Age changes in number of pigmented neurons on the monkey locus coeruleus
Neurological Research Laboratory, Bartholin Institute, Kommunehospitalet, 1399 Copenhagen K, and Stereological Research Laboratory, Aarhus University, Denmark
Dept. of Neurology/S 91, the Cleveland Clinic Foundation, Cleveland, Ohio, USA
Neurological Research Laboratory, Bartholin Institute, Kommunehospitalet, 1399 Copenhagen K, and Stereological Research Laboratory, Aarhus University, Denmark
Abstract
Using stereological counting methods, the total number of pigmented and non-pigmented nerve cells was estimated in locus coeruleus of 19 rhesus monkeys: 13 old animals (10 females, three males), and six young females. Statistically, the total cell number was not different in young and old animals: 47,700 (coefficient of variation (CV = SD/mean) = 0.30) in young and 53,200 (CV = 0.64) in old monkeys; thus, no loss of neurons was found as a function of age.

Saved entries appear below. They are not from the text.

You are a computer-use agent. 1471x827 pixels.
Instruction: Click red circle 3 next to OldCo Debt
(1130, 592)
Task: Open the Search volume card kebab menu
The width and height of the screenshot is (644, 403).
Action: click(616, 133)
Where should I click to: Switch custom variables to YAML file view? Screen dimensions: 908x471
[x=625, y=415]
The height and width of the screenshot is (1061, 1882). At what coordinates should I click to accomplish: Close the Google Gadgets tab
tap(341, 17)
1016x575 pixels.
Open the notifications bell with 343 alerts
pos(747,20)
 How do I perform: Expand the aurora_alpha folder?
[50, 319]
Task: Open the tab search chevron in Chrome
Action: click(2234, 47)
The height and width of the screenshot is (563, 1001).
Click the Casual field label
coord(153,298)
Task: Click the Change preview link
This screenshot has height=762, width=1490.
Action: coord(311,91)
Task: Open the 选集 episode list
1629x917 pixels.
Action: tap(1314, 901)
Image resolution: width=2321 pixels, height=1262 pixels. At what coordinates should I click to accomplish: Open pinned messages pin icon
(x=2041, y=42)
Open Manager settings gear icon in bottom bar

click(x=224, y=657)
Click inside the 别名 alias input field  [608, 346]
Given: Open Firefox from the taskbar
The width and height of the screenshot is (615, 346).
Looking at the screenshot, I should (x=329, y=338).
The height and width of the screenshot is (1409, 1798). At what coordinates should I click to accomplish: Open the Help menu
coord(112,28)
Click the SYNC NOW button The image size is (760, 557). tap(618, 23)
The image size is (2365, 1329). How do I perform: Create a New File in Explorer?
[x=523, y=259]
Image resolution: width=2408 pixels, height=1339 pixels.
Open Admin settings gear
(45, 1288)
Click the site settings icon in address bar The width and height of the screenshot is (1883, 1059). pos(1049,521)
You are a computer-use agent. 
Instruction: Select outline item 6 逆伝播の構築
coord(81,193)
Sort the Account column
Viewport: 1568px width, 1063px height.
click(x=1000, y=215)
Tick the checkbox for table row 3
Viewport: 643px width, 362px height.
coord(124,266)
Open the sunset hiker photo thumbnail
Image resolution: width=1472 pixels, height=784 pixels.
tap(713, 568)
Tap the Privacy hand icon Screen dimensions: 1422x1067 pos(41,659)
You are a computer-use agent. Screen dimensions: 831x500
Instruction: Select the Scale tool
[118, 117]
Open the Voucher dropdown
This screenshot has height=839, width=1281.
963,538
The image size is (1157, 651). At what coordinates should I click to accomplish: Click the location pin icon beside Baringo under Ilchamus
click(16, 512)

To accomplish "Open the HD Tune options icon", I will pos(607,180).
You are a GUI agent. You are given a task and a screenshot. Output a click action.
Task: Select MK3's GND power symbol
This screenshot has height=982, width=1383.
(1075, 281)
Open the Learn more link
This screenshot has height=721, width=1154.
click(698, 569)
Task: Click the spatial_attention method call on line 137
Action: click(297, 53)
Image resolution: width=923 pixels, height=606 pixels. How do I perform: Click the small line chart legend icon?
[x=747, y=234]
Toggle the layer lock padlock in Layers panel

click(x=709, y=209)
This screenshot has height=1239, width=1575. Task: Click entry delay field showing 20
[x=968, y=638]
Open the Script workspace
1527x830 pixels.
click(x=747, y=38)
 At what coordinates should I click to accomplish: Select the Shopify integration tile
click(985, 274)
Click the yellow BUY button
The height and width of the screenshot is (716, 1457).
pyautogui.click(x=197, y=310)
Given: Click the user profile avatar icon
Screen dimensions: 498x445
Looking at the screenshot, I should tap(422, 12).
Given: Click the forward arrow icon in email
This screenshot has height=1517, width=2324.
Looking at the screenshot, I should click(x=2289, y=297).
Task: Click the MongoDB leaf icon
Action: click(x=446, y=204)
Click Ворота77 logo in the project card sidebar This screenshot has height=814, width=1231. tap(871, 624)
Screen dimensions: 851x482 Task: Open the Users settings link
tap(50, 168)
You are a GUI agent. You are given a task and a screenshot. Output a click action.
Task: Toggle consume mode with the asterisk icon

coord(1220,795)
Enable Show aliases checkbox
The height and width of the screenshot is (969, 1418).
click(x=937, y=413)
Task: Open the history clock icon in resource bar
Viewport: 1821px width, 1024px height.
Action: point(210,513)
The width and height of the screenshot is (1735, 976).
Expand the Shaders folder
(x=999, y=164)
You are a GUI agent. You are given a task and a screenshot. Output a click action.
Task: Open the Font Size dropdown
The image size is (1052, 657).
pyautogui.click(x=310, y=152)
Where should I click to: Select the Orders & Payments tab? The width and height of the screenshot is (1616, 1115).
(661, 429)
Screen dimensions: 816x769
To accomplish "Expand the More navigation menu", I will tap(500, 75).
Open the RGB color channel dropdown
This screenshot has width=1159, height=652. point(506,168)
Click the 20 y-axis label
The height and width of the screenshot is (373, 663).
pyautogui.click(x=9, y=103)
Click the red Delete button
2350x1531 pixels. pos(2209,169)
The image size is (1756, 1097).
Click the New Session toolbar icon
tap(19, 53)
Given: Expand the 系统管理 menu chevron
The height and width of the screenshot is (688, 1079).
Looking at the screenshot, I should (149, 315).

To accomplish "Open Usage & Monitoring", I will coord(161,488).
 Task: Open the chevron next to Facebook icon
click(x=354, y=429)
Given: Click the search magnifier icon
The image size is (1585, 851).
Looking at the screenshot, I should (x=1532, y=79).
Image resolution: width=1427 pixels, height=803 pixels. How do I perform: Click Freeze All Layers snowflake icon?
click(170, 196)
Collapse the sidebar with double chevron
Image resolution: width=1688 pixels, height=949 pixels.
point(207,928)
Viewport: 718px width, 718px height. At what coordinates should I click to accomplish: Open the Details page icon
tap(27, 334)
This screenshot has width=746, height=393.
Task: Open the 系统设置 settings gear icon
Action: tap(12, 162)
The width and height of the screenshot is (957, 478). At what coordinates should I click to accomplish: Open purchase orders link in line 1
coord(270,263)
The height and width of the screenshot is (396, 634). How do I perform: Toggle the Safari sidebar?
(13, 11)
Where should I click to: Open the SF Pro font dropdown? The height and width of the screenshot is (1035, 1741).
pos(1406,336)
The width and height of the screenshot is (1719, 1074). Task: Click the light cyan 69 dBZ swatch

Young monkeys had an average of 1,600 (CV = 1.49) pigmented neurons, while the old anmials had 10,600 (CV = 1.16) pigmented neurons in locus coeruleus, so increased pigmentation is a function of age. The number of nonpigmented cells was almost the same in the two groups (young animals 46,100 (CV = 0.39) and old animals 42,600 (CV = 0.81). Locus coeruleus volume was the same in young and old animals, and there were no statistically significant systematic right-left differences in the number of pigmented and nonpigmented neurons. Relatively few age-related changes have previously been confinned in primates.